We first consider whether this contempt sanction may be justified as civil. Such a sanction must coerce or compensate. Since it is tied to past conduct it cannot be coercive. If the $10.00 per can sanction is compensatory, it must not exceed the actual damages caused the offended party, Quinter v. Volkswagen of America, 676 F.2d 969 (3d Cir.1982), and must be based on evidence of a complainant’s actual loss. National Drying Machinery Co. v. Ackoff 245 F.2d 192 (3d Cir.), cert. denied, 355 U.S. 832, 78 S.Ct. 47, 2 L.Ed.2d 44 (1957).
However, the record here contains absolutely no evidentiary basis for the $10.00 figure. Nor do the district court’s findings of fact shed any light on that subject. Finally, the order of the district court contains no explanation for the use of the $10.00 amount. Thus, despite the fact that defendant requested that plaintiff be held in civil contempt, the record lacks an important evidentiary basis to support a [35]*35compensatory fine as a permissible sanetion for civil contempt.4
If, on the other hand, the $10.00 provision is viewed as a criminal sanction, the proceedings can be said to suffer from a failure to comply with some of the procedural requirements found in Fed.R.Crim.P. 42(b). Additionally, the order provides that the payment is to be made to defendant rather than to the government. This suggests a civil contempt sanction.
As our court said in National Drying Machinery Co. v. Ackoff, 245 F.2d 192, 195 (3d Cir.), cert. denied, 355 U.S. 832, 78 S.Ct. 47, 2 L.Ed.2d 44 (1957):
But there can be no “equity” in a compensatory award except as it provides a fair equivalent for some loss. If, on the other hand, the reference to changed “equities” means that the defendant deserved punishment for a willful wrong, the procedure must be that of criminal contempt rather than the employment of civil contempt as a punitive device.
We, of course, have jurisdiction, to consider our jurisdiction. However, in view of the ambiguous character of the $10.00 sanction, whether criminal or civil, we are not in a position to decide whether we should dismiss this portion of the appeal as one taken from an unappealable order holding plaintiff in civil contempt,5 United States Steel Corp. v. Fraternal Ass’n of Steel Haulers, 601 F.2d 1269, 1273 (3d Cir.1979), or remand it as a premature appeal from a criminal sanction that has never been entered in the criminal docket of the district court as required by Fed.R.App.P. 4(b).6 See also Fed.R.Crim.P. 32(b)(1). Compare United States v. Thoreen, 653 F.2d 1332, 1338 (9th Cir.), cert. denied, 455 U.S. 938, 102 S.Ct. 1428, 71 L.Ed.2d 648 (1982).

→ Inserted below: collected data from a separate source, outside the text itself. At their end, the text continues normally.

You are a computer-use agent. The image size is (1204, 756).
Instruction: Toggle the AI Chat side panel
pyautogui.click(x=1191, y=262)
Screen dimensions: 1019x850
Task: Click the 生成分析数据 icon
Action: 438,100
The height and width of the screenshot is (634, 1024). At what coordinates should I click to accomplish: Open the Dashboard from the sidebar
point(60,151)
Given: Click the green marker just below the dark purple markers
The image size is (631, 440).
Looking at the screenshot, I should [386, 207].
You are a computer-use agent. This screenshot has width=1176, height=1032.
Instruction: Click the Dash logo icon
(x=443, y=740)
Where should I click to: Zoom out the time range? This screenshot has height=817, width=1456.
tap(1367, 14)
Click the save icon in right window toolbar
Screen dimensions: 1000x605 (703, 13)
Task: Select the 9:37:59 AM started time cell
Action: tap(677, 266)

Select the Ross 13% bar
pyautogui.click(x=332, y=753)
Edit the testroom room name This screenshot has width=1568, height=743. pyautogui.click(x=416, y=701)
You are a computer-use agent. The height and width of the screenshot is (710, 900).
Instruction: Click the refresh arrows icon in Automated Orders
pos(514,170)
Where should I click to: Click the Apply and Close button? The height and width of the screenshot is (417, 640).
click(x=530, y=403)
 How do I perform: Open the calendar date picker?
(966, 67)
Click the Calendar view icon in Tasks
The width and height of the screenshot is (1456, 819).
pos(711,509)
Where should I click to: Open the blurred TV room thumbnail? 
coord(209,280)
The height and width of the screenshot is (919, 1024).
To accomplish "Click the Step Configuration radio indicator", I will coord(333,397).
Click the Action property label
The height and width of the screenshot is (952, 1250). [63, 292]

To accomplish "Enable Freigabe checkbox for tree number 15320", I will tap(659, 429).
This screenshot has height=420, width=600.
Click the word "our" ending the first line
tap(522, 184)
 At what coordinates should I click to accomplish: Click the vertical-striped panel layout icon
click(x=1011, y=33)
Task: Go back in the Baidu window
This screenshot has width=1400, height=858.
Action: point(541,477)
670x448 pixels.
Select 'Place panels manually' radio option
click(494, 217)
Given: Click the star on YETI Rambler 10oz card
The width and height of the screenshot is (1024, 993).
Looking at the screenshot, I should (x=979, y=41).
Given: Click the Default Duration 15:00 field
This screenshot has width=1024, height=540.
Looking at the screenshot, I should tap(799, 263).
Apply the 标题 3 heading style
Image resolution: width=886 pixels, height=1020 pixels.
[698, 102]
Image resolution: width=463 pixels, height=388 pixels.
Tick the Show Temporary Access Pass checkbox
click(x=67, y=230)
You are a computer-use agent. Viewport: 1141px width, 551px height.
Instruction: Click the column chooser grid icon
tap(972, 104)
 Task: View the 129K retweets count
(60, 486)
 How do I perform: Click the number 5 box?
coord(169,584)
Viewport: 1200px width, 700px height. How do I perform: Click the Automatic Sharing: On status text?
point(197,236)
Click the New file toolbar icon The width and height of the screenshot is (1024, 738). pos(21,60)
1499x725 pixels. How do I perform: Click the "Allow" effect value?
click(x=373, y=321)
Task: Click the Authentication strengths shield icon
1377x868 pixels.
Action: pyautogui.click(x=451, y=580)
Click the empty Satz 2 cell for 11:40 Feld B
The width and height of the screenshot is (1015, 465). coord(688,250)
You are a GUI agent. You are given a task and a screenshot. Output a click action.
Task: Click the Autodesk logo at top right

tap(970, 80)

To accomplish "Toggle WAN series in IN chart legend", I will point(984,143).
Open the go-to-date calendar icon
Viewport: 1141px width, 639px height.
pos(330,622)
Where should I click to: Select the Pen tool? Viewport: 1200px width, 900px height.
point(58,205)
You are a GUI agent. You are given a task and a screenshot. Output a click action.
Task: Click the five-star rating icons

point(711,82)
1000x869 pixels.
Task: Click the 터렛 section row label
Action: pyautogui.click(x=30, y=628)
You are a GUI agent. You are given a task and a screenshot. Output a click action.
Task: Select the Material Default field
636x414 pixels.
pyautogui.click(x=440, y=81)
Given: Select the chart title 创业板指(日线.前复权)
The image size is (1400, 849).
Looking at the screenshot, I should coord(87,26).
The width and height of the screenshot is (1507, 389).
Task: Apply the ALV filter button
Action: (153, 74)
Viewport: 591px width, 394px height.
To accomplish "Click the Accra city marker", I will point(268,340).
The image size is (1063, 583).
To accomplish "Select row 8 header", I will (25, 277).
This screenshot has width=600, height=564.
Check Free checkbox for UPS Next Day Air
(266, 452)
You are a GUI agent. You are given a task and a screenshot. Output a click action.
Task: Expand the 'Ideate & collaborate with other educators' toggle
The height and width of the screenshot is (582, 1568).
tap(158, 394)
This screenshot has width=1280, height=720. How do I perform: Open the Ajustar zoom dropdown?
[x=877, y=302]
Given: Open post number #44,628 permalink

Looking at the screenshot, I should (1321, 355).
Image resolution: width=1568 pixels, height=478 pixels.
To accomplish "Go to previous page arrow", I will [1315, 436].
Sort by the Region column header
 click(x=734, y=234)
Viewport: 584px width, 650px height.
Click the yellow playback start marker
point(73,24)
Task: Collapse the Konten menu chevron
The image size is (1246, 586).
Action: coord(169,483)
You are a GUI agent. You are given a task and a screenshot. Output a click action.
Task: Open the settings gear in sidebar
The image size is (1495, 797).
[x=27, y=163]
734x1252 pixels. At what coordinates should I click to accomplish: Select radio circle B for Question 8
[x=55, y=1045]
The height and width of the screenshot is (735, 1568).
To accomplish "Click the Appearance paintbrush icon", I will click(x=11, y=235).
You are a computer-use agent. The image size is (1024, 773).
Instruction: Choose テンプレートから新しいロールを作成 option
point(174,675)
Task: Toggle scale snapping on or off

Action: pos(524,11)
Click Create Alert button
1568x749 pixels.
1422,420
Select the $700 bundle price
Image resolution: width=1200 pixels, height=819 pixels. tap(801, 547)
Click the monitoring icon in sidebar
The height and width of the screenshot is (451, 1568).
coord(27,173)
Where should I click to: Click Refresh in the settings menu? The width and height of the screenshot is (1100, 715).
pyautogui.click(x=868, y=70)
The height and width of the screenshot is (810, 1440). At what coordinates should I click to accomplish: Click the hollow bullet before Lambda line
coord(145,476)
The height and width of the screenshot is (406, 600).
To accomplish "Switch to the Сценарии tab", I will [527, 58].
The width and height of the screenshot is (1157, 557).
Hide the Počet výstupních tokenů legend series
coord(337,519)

Faced with our inability to decide on which basis to dispose of this appeal, we conclude that the preferable course is to vacate the $10.00 per can sanction and remand this case to the district court to permit the court to take all appropriate steps, including a reopening of the proceedings, to clarify the nature of this sanction. See Clark v. Boynton, 362 F.2d 992, 996-998 (5th Cir.1966); Skinner v. White, 505 F.2d 685, 688, 689 (5th Cir.1974). In the event of another appeal, this court will then be able to reach a definitive determination as to the nature of the $10.00 per can contempt sanction.
CONCLUSION
The two-can limit as a sanction for the contempt finding will be affirmed. The provision in the contempt order leveling a $10.00 per can fine for a stipulated period will be vacated and that matter will be remanded for further consideration consistent with this opinion.
The order of the district court denying reconsideration will be affirmed because the motion was not served in timely fashion. See Sonnenblick-Goldman Corp. v. Nowalk, 420 F.2d 858, 861 (3d Cir.1970).
The parties shall bear their own costs in No. 89-1260. Plaintiff shall pay the costs in No. 89-1688.